Las declaraciones del recién proclamado rey de Holanda Guillermo Alejandro oponiendo el Estado de Bienestar a la "sociedad participativa" son toda una declaración ideológica que explica lo que está sucediendo en esta crisis: los que detentan el poder "real" han conseguido, en los últimos cuarenta años, que el Estado, haciendo gala de una enorme irresponsabilidad, se haya batido en retirada convirtiendo el espacio público en una selva en la que siempre ganan los más poderosos, que son los que ponen las reglas. No es el fin del estado de bienestar, ni de la socialdemocracia, ni del pacto social que permitió a Europa remontar una terrible crisis tras la II Guerra Mundial. Es el ocaso de la democracia.

En los debates sobre gobernanza que se han venido produciendo en los últimos años, tanto en el ámbito académico como en el político y social, las distintas corrientes ideológicas han plasmado nítidamente sus diferencias. Desde los que defienden la buena gobernanza como una nueva manera de deliberar y tomar decisiones desde la participación, hasta los que ven en ella la posibilidad de teorizar la derrota de la política institucional y optan por sustituirla por una radical vuelta a la sociedad como suma de individuos abandonados a su suerte.

QUIENES ABOGAN por destruir el Estado de Bienestar han visto en esa vuelta al individuo, despojado de toda protección social, y no en la auténtica participación, una alternativa para intentar sostener su discurso. Este debate está plagado de minas y de trampas conceptuales que es preciso ir desvelando.

Las ciencias sociales han ahondado en estas ideas y han demostrado ampliamente cómo la calidad de la democracia es una variable dependiente de la implicación de la sociedad civil, tanto en lo que se refiere a la generación de capital social, como a la participación ciudadana y a la contribución decisiva de los medios de comunicación libres y plurales en la conformación de la opinión pública. Pero todo esto, a su vez, depende de otros factores decisivos como la igualdad, la educación, la salud y la protección social, entre otros aspectos. Sociedades más democráticas, y por tanto, más participativas, son sociedades con menor desigualdad económica, con niveles educativos y culturales mayores y por supuesto, con mejores índices de salud y de protección social. No hay más que mirar a los países de nuestro entorno para ver cómo, aquellos que detentan los primeros puestos en los índices de calidad democrática, son precisamente los que mejor puntuación obtienen en esos apartados. Ahí están los países nórdicos para demostrarlo. Y el sentido común lo corrobora.

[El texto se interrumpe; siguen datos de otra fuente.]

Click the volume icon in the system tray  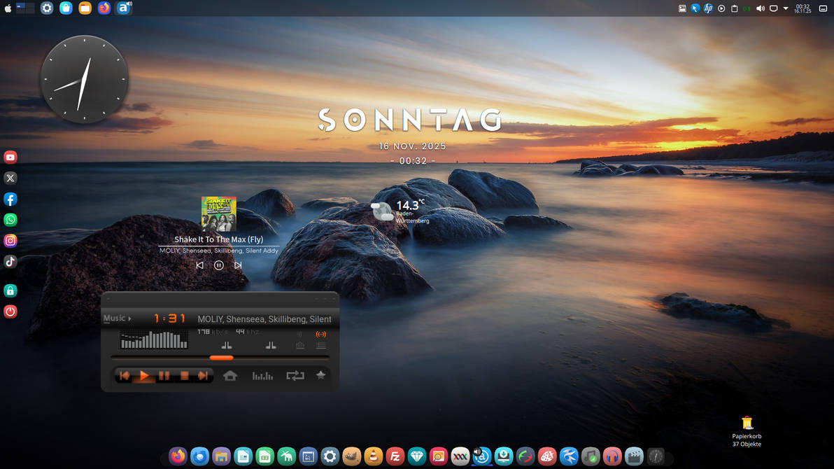click(x=760, y=8)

Refiriéndose a la desigualdad económica, Krugman lo expresa contundentemente cuando afirma que la concentración extrema de riqueza es incompatible con una verdadera democracia, y se pregunta "¿Acaso alguien puede negar sensatamente que nuestro sistema político se está deformando por culpa de la influencia de las grandes fortunas, y que la deformación va empeorando a medida que la riqueza de unos pocos se va haciendo cada vez mayor?"

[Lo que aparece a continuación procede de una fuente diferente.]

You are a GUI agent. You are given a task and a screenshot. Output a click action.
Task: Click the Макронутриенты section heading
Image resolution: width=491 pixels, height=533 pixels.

Stiglitz tampoco alberga dudas cuando afirma que "la desigualdad es la causa y la consecuencia del fracaso del sistema político, y contribuye a la inestabilidad de nuestros sistema económico, lo que a su vez contribuye a aumentar la desigualdad".

Argumentar lo contrario, construyendo un falso marco en el que más sociedad es equivalente a menos Estado es desconocer - por usar una interpretación benévola - el funcionamiento del espacio público. Una sociedad que participa es una sociedad que puede, sabe y quiere participar.

Poder participar es disponer de los cauces y foros adecuados para hacerlo, conocerlos y saber moverse por ellos. Saber participar es conocer las claves de los asuntos, disponer de herramientas para expresar opiniones fundamentadas, manejar el arte del debate y de la búsqueda de acuerdos sin renunciar a tener desacuerdos. Y querer participar, es, en el sentido de los griegos, no ser idiotas. Es decir, interesarse, implicarse y vincularse con los asuntos que nos afectan a todos como miembros de una sociedad. ¿Es posible hacer todo esto sin bienestar? Rotundamente no.

Ofrecer la participación como alternativa al Estado de Bienestar es pervertir el debate, esconder los intereses de las clases dominantes que entienden que a menos Estado y menos regulación, más margen de beneficio y sobre todo, es intentar manipular las palabras y los conceptos a su conveniencia. Claro, que también la izquierda, en no pocas ocasiones, hemos preferido optar por la estética y abandonar la pelea de los conceptos para evitar ser confundidos.

En este cambio de paradigma que se está librando en el campo ideológico, quien defina las palabras y los conceptos creará el marco. De cómo va la batalla, nos da idea el hecho de que sea un Rey quien esté definiendo lo que es la participación... y la democracia.